The histopathological structure of the liver in the four groups had the same damage pattern but with different levels of damage as shown in Figure 3 and Figure 4. All groups had the same type of damage, namely cellular damage (pyknosis, karyolysis, karyorrhexis), haemorrhage and congestion, as well as reversible damage (cellular swelling and fatty change). No significant cellular damages were found after exposure to non-contact electric fields. Instead, the score of cellular injuries and hemorrhage was the highest after DMBA administration in INT group (1.96±0.51 and 0.88±0.46, respectively) and significantly different to control (NINT) group (1.75±0.43 and 0.63±0.48, respectively). The significant difference of hemorrhage score between IT group (0.87±0.56) and control (NINT) group (0.63±0.48),due to DMBA administration. Exposure to electric field in IT group slightly decreased hemorrhage, cellular injuries and congestion in liver (0.87±0.56, 1.82±0.48, 0.37±0.56, respectively) after DMBA administration as compared to INT group (0.88±0.46, 1.96±0.51, 0.52±0.66, respectively). The scores of congestion were also not significantly different among groups. The histology of the liver tissue in all groups did not show fibrosis, so it can be said that the congestion that occurred was not at a chronic level. Since there was no significant difference in the score of congestion among groups and fibrosis were not found, the congestion in all groups was still considered normal.
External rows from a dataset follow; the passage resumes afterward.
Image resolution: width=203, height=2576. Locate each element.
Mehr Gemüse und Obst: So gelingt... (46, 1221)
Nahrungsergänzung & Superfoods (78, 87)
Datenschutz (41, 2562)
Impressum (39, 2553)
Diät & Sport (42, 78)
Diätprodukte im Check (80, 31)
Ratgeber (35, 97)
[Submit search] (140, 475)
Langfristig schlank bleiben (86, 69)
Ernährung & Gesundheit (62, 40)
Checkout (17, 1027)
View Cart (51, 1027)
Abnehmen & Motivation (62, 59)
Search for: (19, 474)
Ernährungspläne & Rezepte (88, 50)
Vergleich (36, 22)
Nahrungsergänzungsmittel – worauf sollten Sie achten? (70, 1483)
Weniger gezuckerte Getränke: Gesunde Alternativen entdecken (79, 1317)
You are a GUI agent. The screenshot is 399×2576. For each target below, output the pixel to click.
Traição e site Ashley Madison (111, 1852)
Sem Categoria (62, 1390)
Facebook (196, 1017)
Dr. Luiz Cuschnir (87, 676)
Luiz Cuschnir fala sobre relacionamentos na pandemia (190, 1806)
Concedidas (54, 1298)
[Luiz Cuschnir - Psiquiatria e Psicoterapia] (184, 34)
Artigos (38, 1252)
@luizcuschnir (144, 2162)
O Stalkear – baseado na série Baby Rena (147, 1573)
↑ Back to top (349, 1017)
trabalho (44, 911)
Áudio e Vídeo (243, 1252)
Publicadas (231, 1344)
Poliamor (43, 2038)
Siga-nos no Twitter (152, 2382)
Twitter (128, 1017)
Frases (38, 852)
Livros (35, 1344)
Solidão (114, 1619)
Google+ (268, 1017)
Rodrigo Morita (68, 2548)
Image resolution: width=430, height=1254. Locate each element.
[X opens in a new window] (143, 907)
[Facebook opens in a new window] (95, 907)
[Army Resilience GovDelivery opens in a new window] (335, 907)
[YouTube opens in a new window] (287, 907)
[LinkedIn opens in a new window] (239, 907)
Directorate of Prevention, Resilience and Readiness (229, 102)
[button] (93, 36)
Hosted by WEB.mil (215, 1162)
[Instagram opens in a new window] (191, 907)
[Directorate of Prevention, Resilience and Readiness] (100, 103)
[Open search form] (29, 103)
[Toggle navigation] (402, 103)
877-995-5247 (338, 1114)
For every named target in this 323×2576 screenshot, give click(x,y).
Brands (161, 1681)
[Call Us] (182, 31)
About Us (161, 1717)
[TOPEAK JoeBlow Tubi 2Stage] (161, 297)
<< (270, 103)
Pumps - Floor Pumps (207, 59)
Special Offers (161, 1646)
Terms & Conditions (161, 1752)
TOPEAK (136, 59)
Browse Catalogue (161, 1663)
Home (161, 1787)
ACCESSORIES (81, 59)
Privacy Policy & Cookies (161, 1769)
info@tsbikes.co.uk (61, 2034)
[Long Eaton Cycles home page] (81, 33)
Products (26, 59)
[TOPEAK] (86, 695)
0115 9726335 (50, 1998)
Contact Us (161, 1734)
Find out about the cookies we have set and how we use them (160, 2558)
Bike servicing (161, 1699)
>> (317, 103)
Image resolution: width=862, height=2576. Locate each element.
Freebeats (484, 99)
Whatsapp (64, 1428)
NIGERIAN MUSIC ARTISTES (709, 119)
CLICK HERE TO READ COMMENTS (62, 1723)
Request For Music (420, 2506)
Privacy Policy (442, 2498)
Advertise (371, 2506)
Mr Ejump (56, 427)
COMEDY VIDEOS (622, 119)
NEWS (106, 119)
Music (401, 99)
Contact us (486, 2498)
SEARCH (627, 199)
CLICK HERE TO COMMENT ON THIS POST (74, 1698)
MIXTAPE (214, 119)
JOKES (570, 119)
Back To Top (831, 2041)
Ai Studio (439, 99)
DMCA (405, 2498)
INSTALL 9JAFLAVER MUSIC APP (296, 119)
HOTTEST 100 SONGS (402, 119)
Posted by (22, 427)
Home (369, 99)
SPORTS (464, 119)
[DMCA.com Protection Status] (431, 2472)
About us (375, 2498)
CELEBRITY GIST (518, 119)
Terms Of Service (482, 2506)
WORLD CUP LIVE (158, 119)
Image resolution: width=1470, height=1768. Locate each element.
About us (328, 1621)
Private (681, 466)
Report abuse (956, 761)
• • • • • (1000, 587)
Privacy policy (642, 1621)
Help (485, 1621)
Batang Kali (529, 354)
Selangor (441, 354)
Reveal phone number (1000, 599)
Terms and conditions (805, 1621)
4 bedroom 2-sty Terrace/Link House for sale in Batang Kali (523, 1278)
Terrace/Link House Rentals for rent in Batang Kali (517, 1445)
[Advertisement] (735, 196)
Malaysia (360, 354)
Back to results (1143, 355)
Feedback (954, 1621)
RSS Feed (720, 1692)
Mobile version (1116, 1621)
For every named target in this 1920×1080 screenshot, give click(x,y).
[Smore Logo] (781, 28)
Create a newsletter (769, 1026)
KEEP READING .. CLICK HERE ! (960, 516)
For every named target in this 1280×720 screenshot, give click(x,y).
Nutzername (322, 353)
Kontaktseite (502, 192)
Figure 3. Histological features of haemorrhage, congestion, and cellular damages in rat liver section with H&E staining.

Hr=Haemorrhage, Cg=congestion, Pn=pyknosis, Kr=karyorrhexis, Kl=karyolysis, Cs=cell swelling, Fc=fatty change, NINT=non-induction and non-therapy group, NIT=non-induction and therapy group, INT=induction and non-therapy group, and IT=induction and therapy group.

Figure 4. Scoring of cellular damages, haemorrhage, and congestion in rat liver sections.

(a) Cellular damages, (b) haemorrhage, and (c) number of congestions.